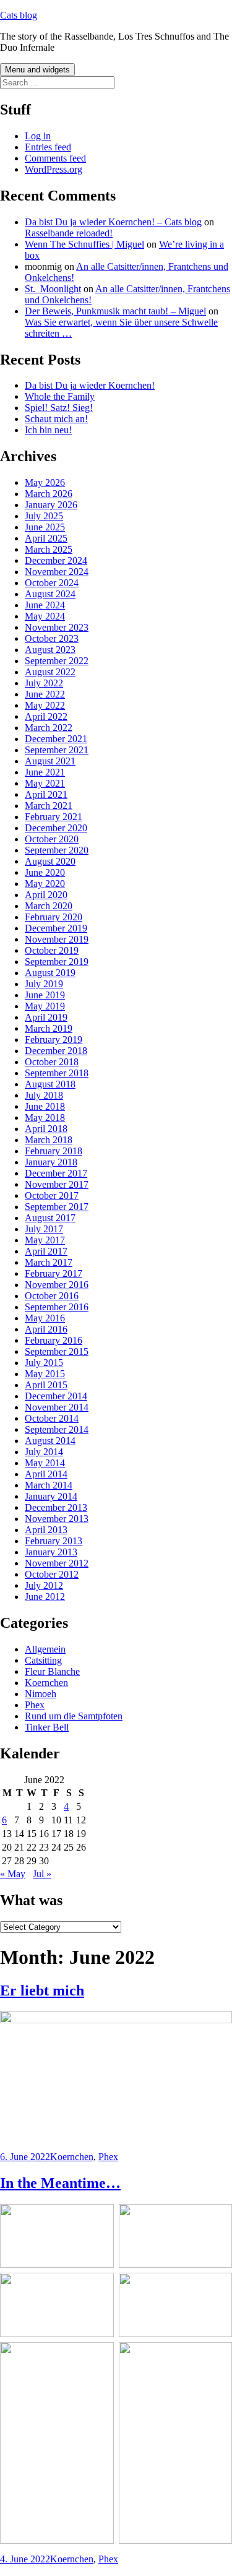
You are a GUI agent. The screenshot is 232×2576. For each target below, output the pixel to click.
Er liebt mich (42, 1990)
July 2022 (44, 683)
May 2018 (45, 1117)
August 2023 (50, 649)
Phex (35, 1705)
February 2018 (53, 1151)
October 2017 (52, 1195)
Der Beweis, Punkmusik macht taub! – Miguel (115, 311)
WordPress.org (53, 169)
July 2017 (44, 1229)
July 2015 (44, 1362)
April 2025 (46, 538)
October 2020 (52, 839)
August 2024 (50, 594)
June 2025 (45, 527)
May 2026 (45, 482)
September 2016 (56, 1307)
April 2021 (46, 794)
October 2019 (52, 950)
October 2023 (52, 638)
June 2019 (45, 995)
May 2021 (45, 783)
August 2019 (50, 972)
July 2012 (44, 1585)
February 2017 (53, 1273)
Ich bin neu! (48, 430)
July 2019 (44, 984)
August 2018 (50, 1084)
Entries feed (48, 147)
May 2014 (45, 1463)
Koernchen (46, 1682)
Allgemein (45, 1649)
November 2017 (56, 1184)
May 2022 (45, 705)
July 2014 (44, 1451)
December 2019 (56, 928)
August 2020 (50, 861)
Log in (38, 136)
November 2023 (56, 627)
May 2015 (45, 1373)
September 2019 (56, 961)
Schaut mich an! (56, 418)
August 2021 (50, 761)
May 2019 (45, 1006)
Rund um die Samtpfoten (73, 1716)
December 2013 (56, 1507)
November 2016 (56, 1284)
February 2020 (53, 917)
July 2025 (44, 516)
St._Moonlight (53, 288)
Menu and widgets (37, 69)
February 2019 (53, 1039)
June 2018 (45, 1106)
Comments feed (55, 158)
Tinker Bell (47, 1727)
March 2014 (48, 1485)
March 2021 (48, 805)
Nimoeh (40, 1693)
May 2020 (45, 883)
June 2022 (45, 694)
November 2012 (56, 1563)
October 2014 (52, 1418)
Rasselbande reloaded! (69, 233)
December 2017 (56, 1173)
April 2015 (46, 1385)
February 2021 (53, 816)
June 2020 (45, 872)
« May (12, 1874)
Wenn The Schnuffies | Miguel (84, 244)
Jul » (42, 1874)
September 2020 (56, 850)
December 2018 (56, 1050)
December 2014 (56, 1396)
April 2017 (46, 1251)
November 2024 (56, 571)
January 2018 (51, 1162)
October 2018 (52, 1062)
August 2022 (50, 672)
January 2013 (51, 1552)
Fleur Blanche (52, 1671)
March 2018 (48, 1140)
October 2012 (52, 1574)
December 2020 (56, 828)
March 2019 (48, 1028)
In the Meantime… (60, 2183)
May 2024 (45, 616)
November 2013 (56, 1518)
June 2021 (45, 772)
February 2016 (53, 1340)
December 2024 (56, 560)
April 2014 (46, 1474)
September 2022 (56, 660)
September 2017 (56, 1206)
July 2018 (44, 1095)
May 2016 (45, 1318)
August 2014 (50, 1440)
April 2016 (46, 1329)
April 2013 (46, 1529)
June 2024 (45, 605)
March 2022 (48, 727)
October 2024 (52, 582)
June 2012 (45, 1596)
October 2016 (52, 1295)
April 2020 (46, 894)
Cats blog (18, 15)
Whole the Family (60, 396)
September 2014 (56, 1429)
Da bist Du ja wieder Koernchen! (90, 385)
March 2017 (48, 1262)
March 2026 (48, 493)
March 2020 (48, 906)
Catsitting (43, 1660)
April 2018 (46, 1128)
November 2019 (56, 939)
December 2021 (56, 738)
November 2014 (56, 1407)
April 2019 (46, 1017)
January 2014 (51, 1496)
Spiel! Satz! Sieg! (59, 407)
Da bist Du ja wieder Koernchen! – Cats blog (113, 222)
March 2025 (48, 549)
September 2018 (56, 1073)
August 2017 (50, 1217)
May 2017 (45, 1240)
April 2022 (46, 716)
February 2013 (53, 1541)
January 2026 (51, 504)
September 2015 (56, 1351)
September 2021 (56, 750)
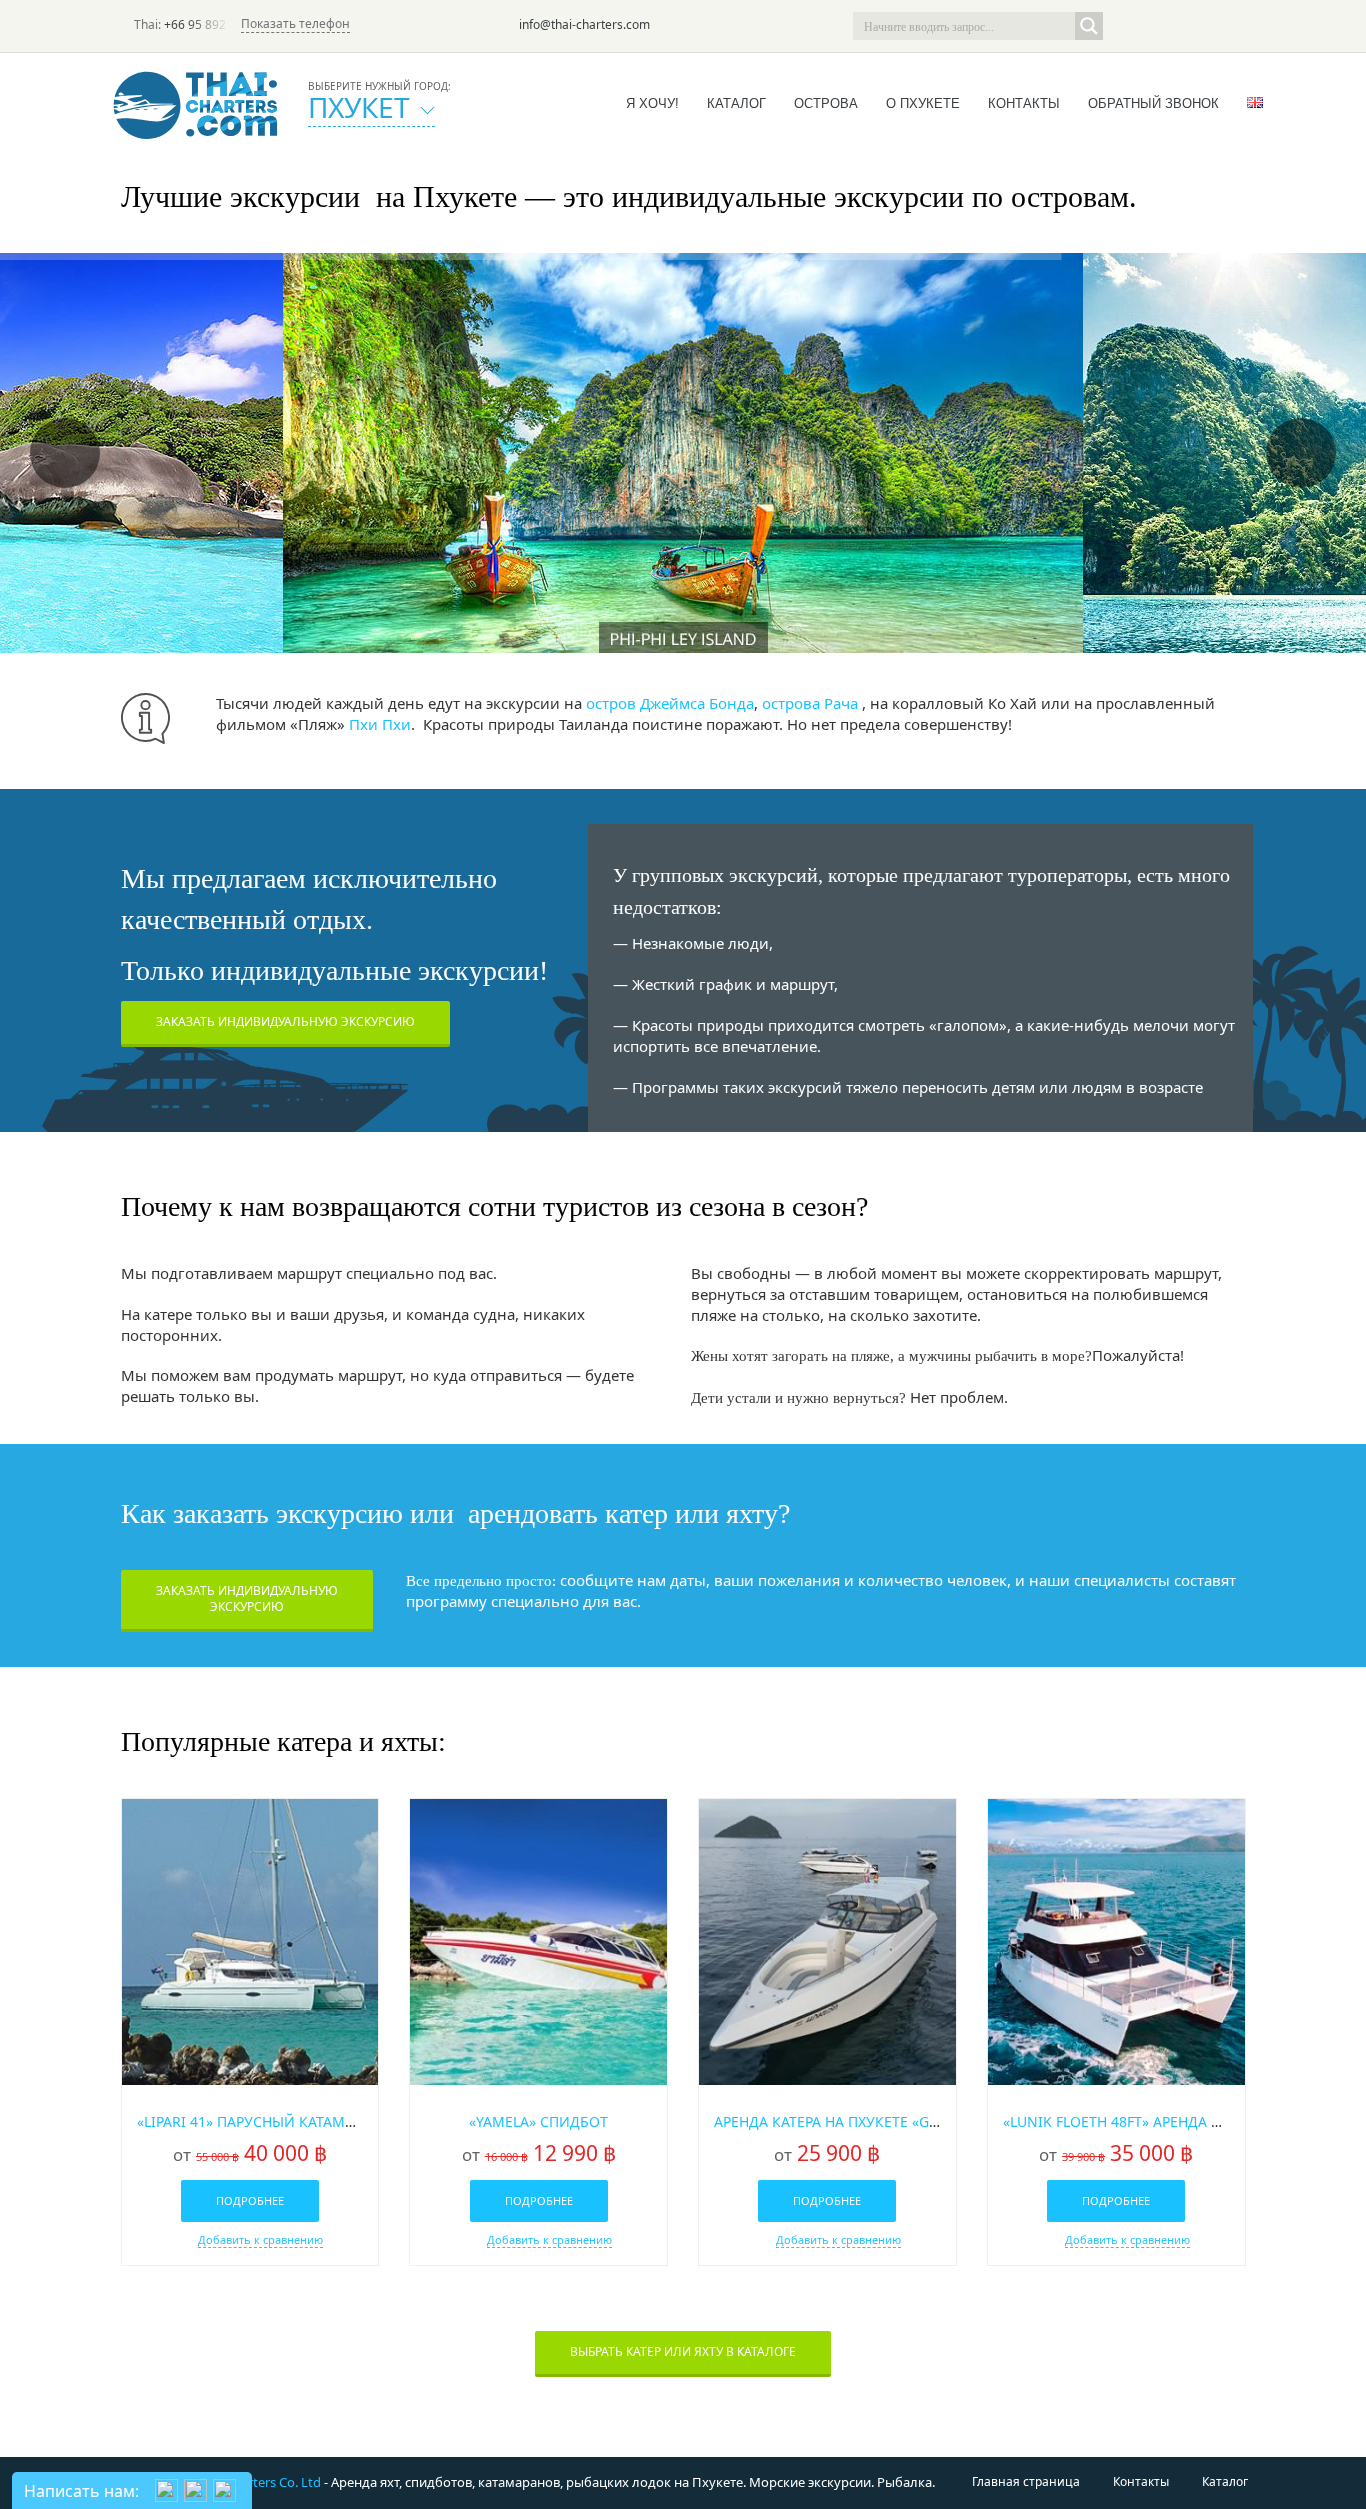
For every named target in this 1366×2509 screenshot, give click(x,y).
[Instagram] (1211, 26)
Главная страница (1026, 2481)
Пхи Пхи (380, 724)
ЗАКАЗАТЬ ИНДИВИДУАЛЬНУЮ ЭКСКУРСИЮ (285, 1021)
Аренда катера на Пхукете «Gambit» (847, 2121)
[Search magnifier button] (1089, 26)
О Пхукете (923, 103)
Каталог (736, 103)
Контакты (1024, 103)
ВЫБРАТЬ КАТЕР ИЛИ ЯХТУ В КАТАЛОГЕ (683, 2351)
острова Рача (810, 703)
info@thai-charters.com (584, 24)
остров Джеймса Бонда (670, 703)
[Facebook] (1183, 26)
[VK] (1239, 26)
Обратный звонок (1153, 103)
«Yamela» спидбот (538, 2121)
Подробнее (250, 2200)
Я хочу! (652, 103)
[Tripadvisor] (1127, 26)
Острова (826, 103)
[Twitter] (1155, 26)
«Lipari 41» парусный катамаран (258, 2121)
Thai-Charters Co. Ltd (258, 2482)
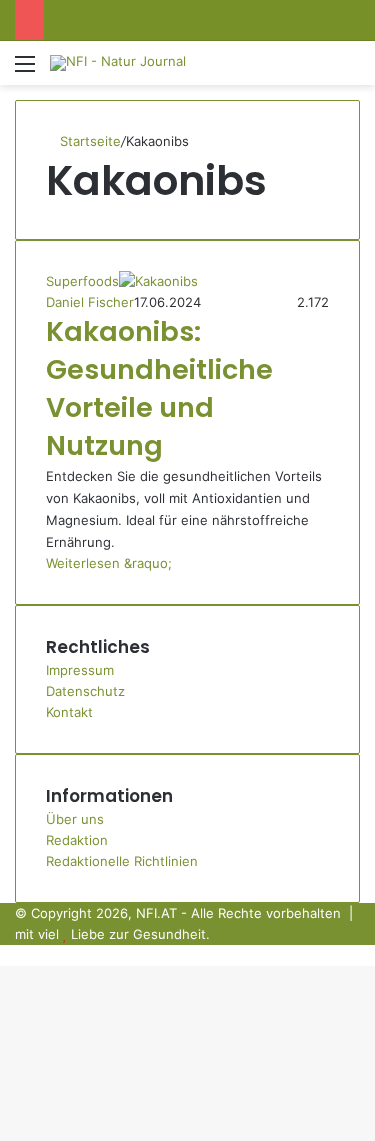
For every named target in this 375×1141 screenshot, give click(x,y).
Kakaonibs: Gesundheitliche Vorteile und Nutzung (159, 388)
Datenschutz (85, 691)
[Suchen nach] (350, 70)
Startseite (88, 141)
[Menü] (25, 70)
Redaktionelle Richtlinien (122, 861)
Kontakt (69, 712)
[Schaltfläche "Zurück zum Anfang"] (5, 955)
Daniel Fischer (90, 302)
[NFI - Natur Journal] (118, 63)
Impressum (80, 670)
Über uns (75, 819)
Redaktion (77, 840)
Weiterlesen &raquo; (109, 563)
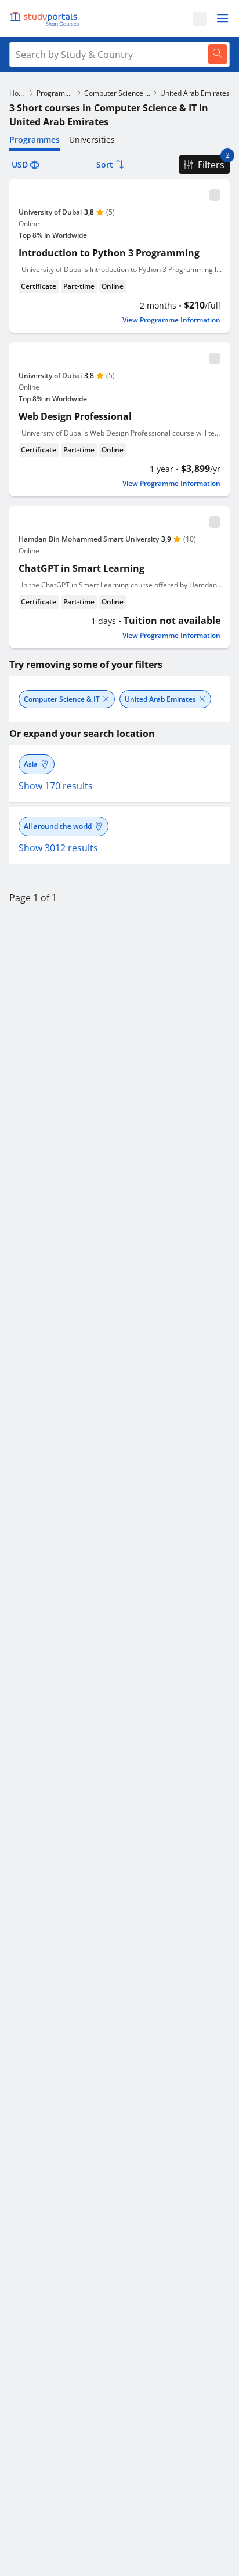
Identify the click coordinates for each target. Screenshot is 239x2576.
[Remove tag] (106, 699)
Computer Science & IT (117, 93)
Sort (104, 164)
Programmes (55, 93)
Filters (211, 164)
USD (20, 164)
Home (18, 93)
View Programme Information (171, 320)
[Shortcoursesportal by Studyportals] (46, 18)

-----

Your task is to return the lines above, from the first one up to and including the line containing "November 2012 (56, 1563)", minus any pictures.

Written answer:
You are a GUI agent. The screenshot is 232×2576. For each target below, output the pixel to click.
Er liebt mich (42, 1990)
July 2022 (44, 683)
May 2018 (45, 1117)
August 2023 (50, 649)
Phex (35, 1705)
February 2018 (53, 1151)
October 2017 (52, 1195)
Der Beweis, Punkmusik macht taub! – Miguel (115, 311)
WordPress.org (53, 169)
July 2017 (44, 1229)
July 2015 (44, 1362)
April 2025 (46, 538)
October 2020 (52, 839)
August 2024 (50, 594)
June 2025 (45, 527)
May 2026 (45, 482)
September 2016 (56, 1307)
April 2021 (46, 794)
October 2019 (52, 950)
October 2023 (52, 638)
June 2019 (45, 995)
May 2021 (45, 783)
August 2019 (50, 972)
July 2012 (44, 1585)
February 2017 (53, 1273)
Ich bin neu! (48, 430)
July 2019 (44, 984)
August 2018 (50, 1084)
Entries feed (48, 147)
May 2014 (45, 1463)
Koernchen (46, 1682)
Allgemein (45, 1649)
November 2017 (56, 1184)
May 2022 (45, 705)
July 2014 (44, 1451)
December 2019 (56, 928)
August 2020 (50, 861)
Log in (38, 136)
November 2023 (56, 627)
May 2015 (45, 1373)
September 2019 (56, 961)
Schaut mich an! (56, 418)
August 2021 (50, 761)
May 2019 (45, 1006)
Rund um die Samtpfoten (73, 1716)
December 2013 (56, 1507)
November 2016 (56, 1284)
February 2020 (53, 917)
July 2025 (44, 516)
St._Moonlight (53, 288)
Menu and widgets (37, 69)
February 2019 (53, 1039)
June 2018 (45, 1106)
Comments feed (55, 158)
Tinker Bell (47, 1727)
March 2014 (48, 1485)
March 2021 (48, 805)
Nimoeh (40, 1693)
May 2020 (45, 883)
June 2022 (45, 694)
November 2012 (56, 1563)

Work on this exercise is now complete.